● Fragmento para leer
^^^^^^^^^^^^^^^^
Sólo los mejores relatos clásicos de miedo están presentes en esta colección en cuidadas ediciones, de modo que su lenguaje sea accesible para chicos y jóvenes.
En este segundo volumen de la serie Terror de Antología está incluido W. W. Jacobs con el ya clásico relato “La pata de mono”, Ambrose Bierce con su genial cuento “El suceso del puente del río del Búho”, Edgar Allan Poe con “El gato negro”, Horacio Quiroga con “La gallina degollada”, Guy de Maupassant con “El Horla” y Charles Dickens con “La historia de los duendes que secuestraron a un enterrador”. Además, me he permitido incluir uno de mis cuentos más leídos: “Las bestias diminutas”, el cual fue llevado al teatro con gran éxito.
^^^^^^^^^^^^^^^^
● Entradas dadas
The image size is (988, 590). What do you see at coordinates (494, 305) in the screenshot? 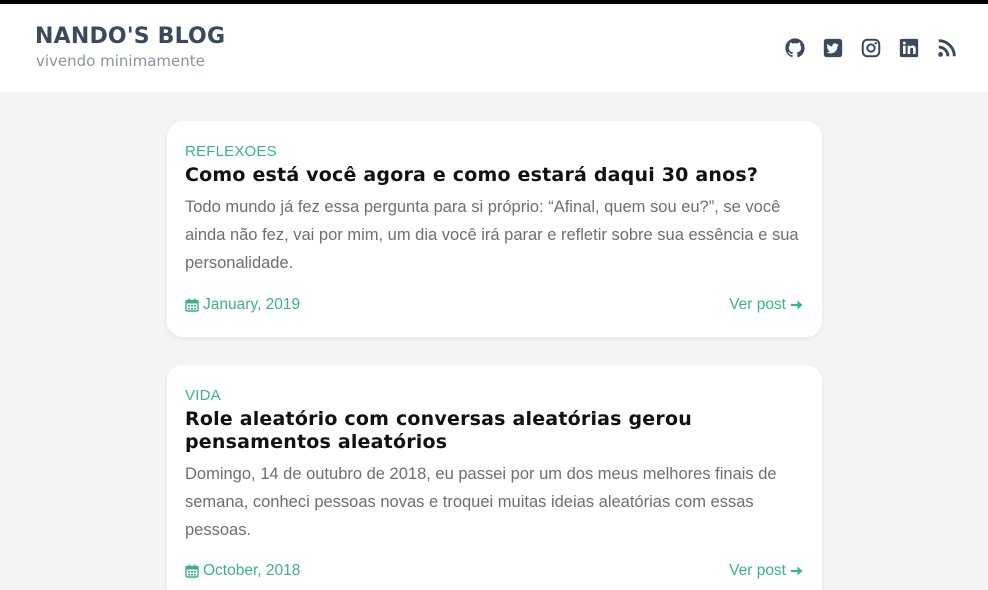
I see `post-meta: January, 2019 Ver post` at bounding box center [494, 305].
^^^^^^^^^^^^^^^^
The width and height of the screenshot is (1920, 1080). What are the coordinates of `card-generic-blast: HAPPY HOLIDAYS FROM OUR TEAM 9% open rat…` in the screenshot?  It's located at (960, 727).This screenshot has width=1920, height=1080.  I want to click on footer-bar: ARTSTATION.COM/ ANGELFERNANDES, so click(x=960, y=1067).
^^^^^^^^^^^^^^^^
● Qué hacer
1) Enumera todos los títulos de relatos que se mencionan en el fragmento sobre la antología de terror.
2) Reproduce sin cambios el pasaje del fragmento sobre la antología de terror que se abre con las palabras que contienen "Sólo los mejores" y se cierra con "chicos y jóvenes.".
3) Escribe lo que sigue al fragmento sobre la antología de terror a partir de su última oración.

● Respuestas
1)
- "La pata de mono"
- "El suceso del puente del río del Búho"
- "El gato negro"
- "La gallina degollada"
- "El Horla"
- "La historia de los duendes que secuestraron a un enterrador"
- "Las bestias diminutas"

2)
Sólo los mejores relatos clásicos de miedo están presentes en esta colección en cuidadas ediciones, de modo que su lenguaje sea accesible para chicos y jóvenes.

3)
Sergio Gaspar Mosqueda
Nací en la Ciudad de México en 1967 y estudié la Licenciatura en Lengua y Literatura Hispánicas en la Universidad Nacional Autónoma de México, en donde obtuve la medalla Gabino Barreda. En el año 2000, creé y dirigí el proyecto de revista cultural El Perfil de la Raza, en cuyo consejo editorial figuraba Miguel León Portilla, entonces presidente de la Academia Mexicana de la Historia. Trabajo para diversas editoriales y he publicado 31 obras en papel con varias editoriales y 46 en Amazon, entre las que se hallan dos novelas, varios volúmenes de cuentos, leyendas, un poemario, biografías de músicos de rock, diversos libros sobre historia de México y cuadernos de trabajo de varias materias.Mi primer libro, la novela Una generación perdida, se publicó en la colección Voces de México, en la que figuraron autores mexicanos destacados, como Vicente Leñero, Emilio Carballido, Alejandro Licona, Luisa Josefina Hernández, Víctor Hugo Rascón Banda y Eusebio Ruvalcaba. El reconocido autor Juan Sánchez Andraka afirma en el prólogo de la primera edición: “Yo leí este libro. Más bien debo decir: Yo viví este libro. Debo agregar: Lo viví intensamente".Uno de mis libros más vendidos es Cuentos mexicanos de horror y misterio. Próximamente aparecerán en papel mis libros sobre 50 figuras del rock clásico, 50 importantes músicos del metal gótico y 50 figuras del K-pop.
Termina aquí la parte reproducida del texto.